Les premiers ministres Philippe Couillard et Justin Trudeau ont haussé le ton et promettent de défendre l’industrie aéronautique au Québec et au Canada.

Presque tous les chefs de l’opposition ont pris la défense de Bombardier dans ce combat digne de David contre Goliath.

« Je suis agréablement surpris de la fermeté avec laquelle Justin Trudeau a dit à Boeing: ” Si vous faites ça pour détruire des emplois au Canada, nous n’allons pas être votre client pour des avions de chasse “. Je salue cette décision-là », a affirmé Jean-François Lisée.

Amir Khadir de Québec Solidaire a été plus critique envers Bombardier.
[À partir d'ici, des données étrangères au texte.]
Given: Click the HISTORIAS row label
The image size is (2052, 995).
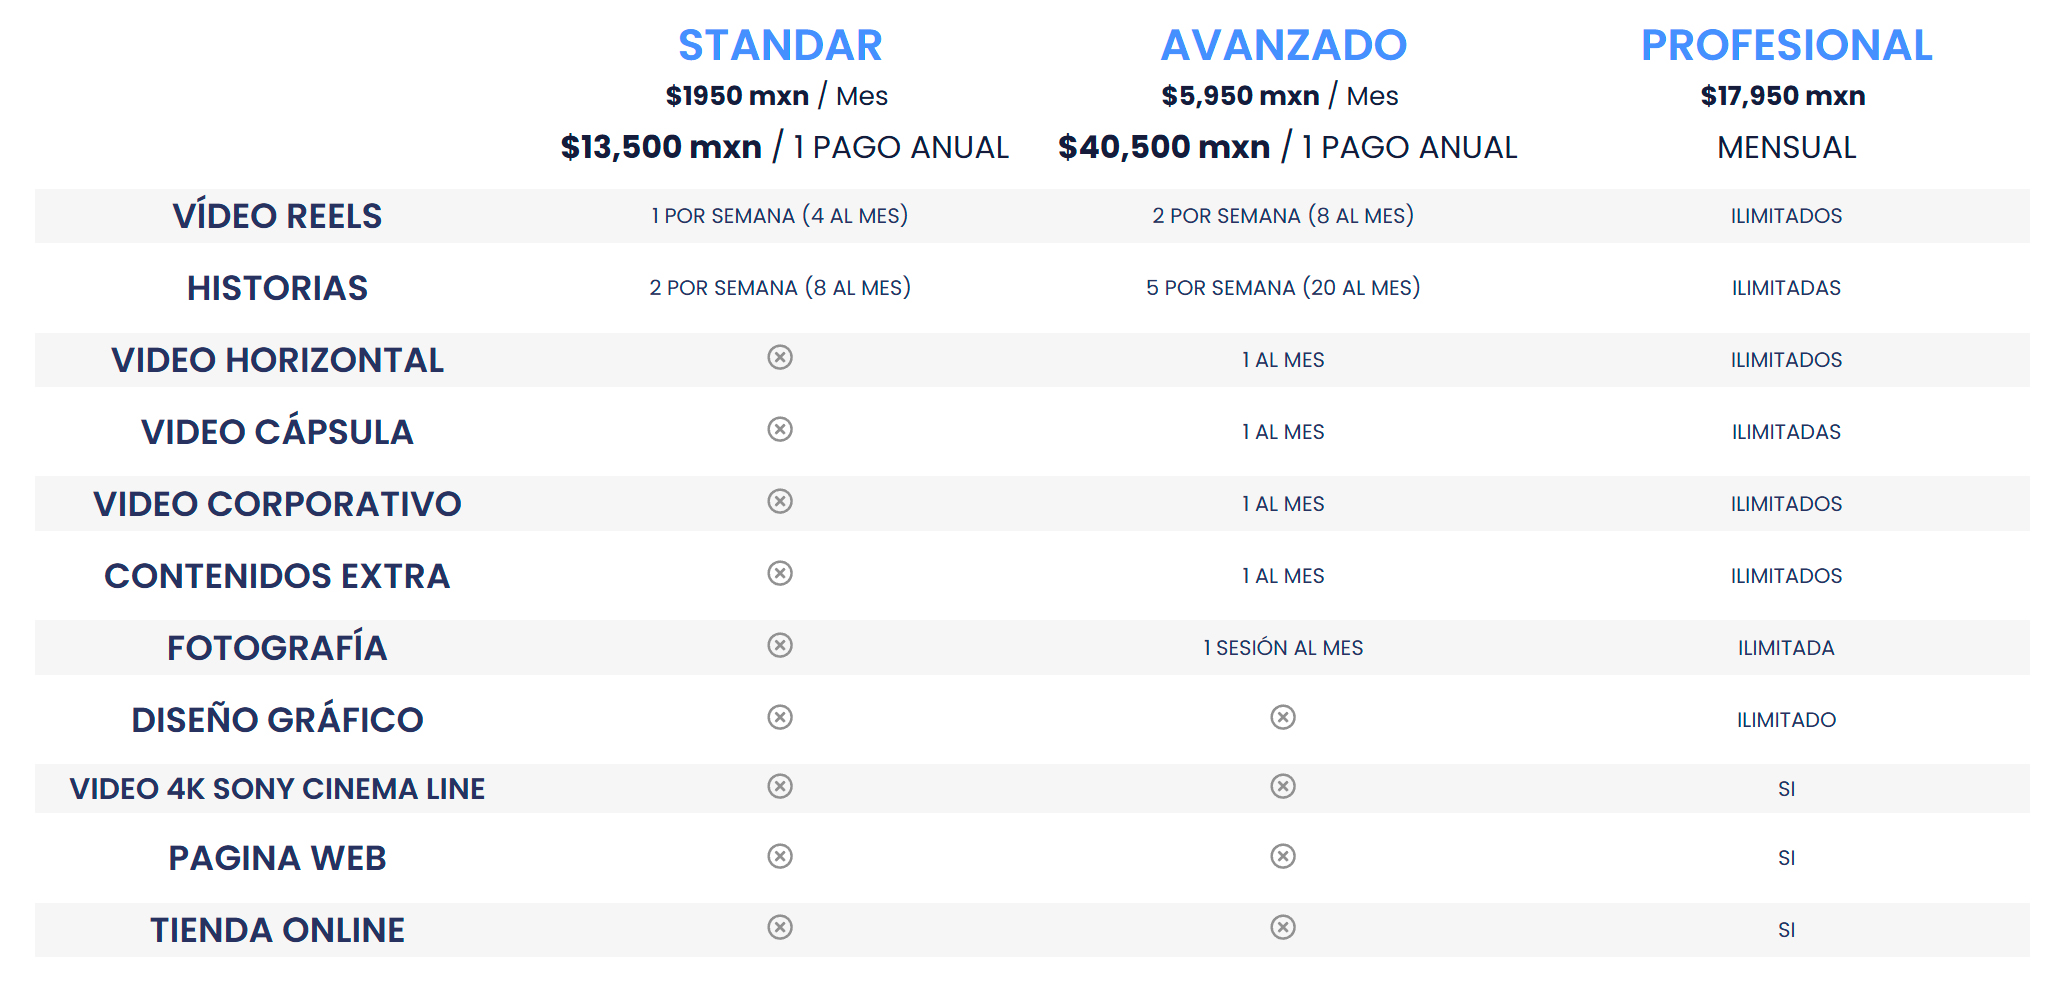Looking at the screenshot, I should pos(277,288).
Il a remis en question les qualités de gestionnaire de Bombardier et de Philippe Couillard. Ce dernier a affirmé: « Je ne suis pas certain que les dirigeants de Bombardier aient toutes les compétences pour faire pression sur les États-Unis. On ne trouve pas le même génie à la direction de la compagnie que sur le plancher des usines. On l’a vu année après année », a-t-il dit.

François Legault en a aussi profité pour reprocher au gouvernement Couillard sa façon d’investir dans la Série C, qui selon lui, est à la base de la plainte de Boeing.
Mais en définitive, tous les représentants de l’opposition semblent avoir priorisé la défense des emplois liés à Bombardier et à la Série C.